Guide to Nursing School Rankings

Learn how nursing school rankings and reviews can help you with your nursing school search.

Learn The Importance of Nursing School Rankings

college boy in front of school symbolizes nursing school rankings

Nursing school rankings attempt to measure the caliber of individual nursing schools through comparisons based on numerous factors. To our knowledge, there are only two sets of rankings of nursing schools: U.S. News & World Report, and NIH Research Funding. Each provides basic information on programs that can guide you to more selective searches as you find nursing schools.

Nursing school ranking information complements the detailed research you should conduct on each nursing school of interest. Most students will find schools with the specific nursing programs they desire by focusing on a geographic area of their choice; subsequently, they will look at nursing school rankings information to understand some of the relative strengths and weaknesses of the nursing schools.

How are nursing school rankings determined?

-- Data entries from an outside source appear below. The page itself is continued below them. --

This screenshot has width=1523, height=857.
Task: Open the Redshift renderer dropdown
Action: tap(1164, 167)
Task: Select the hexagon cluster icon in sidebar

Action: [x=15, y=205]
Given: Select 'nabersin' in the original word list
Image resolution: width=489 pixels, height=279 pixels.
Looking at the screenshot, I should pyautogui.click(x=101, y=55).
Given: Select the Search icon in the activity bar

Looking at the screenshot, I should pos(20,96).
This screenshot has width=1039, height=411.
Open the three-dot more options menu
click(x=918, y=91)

The nursing school ranking system varies, but many are based upon the data collected from a survey designed by academic experts, including professors and advisors. This information is often a series of responses from a combination of students, alumni, school administrators, recruiters and executives. The information solicited can be factual or highly subjective. After the data is collected, the survey applies a complex formula that allows factors to carry more or less significance—the incoming GPA might be "worth" less than the job placement rate after graduation.

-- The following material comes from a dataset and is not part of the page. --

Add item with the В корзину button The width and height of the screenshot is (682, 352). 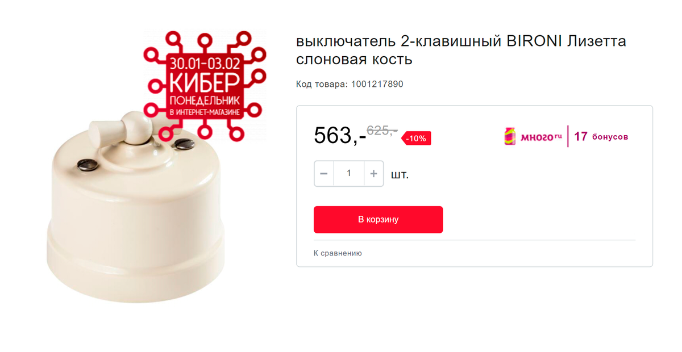point(378,219)
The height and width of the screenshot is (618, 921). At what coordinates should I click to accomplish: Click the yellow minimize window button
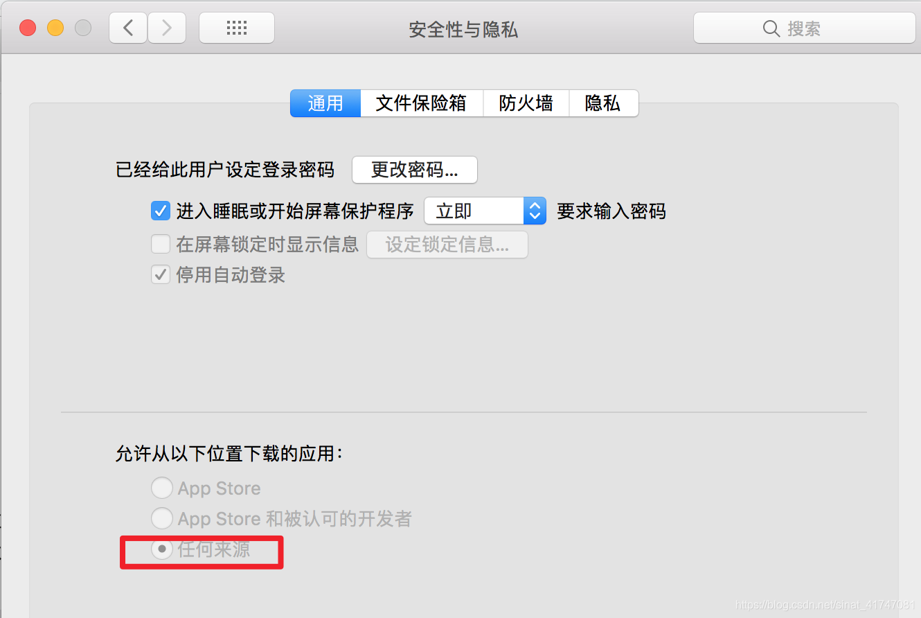[55, 28]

U.S. News & World Report Rankings

U.S. News & World Report ranks master's programs and specialties in nursing schools that have received NLNAC accreditation and uses a peer-review process at each institution; these respondents evaluate schools on a scale of 1 (marginal) to 5 (outstanding) based upon predetermined criteria that indicate a school's overall quality.

NIH Funding

The National Institutes of Health rankings are based solely upon the total amount of research grant money allocated to individual nursing schools. NIH rankings are valued by research institutions, who believe they signify the high quality of school researchers, whose initiatives must be approved by a peer-review panel of experts. In order to develop superior research programs, many schools concentrate research efforts on a limited number of specific fields and recruit faculty members with experience in these areas.

What are some of issues around nursing school rankings?

If you do not have a short list of nursing schools in mind, ranking guides can provide useful starting points to compare programs. There are some questions about the validity of ranking information, however:

  • Rankings tend to emphasize statistics, and it is hard to put numbers on subjective experience.
  • There are many aspects of individual nursing schools that ranking guides cannot rate, including quality of student life, professor instruction and campus activities.
  • Even a guide that focuses specifically on nursing may not examine each individual department or specialty in depth.
  • Your individual needs and desires as a student may be entirely different from the areas focused on by ranking guides.

What should I ask when I look at nursing school rankings?

Before consulting any ranking guides, be sure to evaluate its credibility. Questions might include:

  • What criteria does the guide use to rank schools?
  • Ranking systems base their final lists on formulas that may have subjective standards: should a school's student-to-faculty ratio count for more or less than 20 percent?
  • Who judges the criteria: are they impartial third parties or schools and colleges that may have conflicts of interest?
  • Are the evaluators aptly qualified to estimate the quality of nursing programs? A survey respondent may be knowledgeable about one or two schools, but she may not be well-informed about the dozens of programs on the list.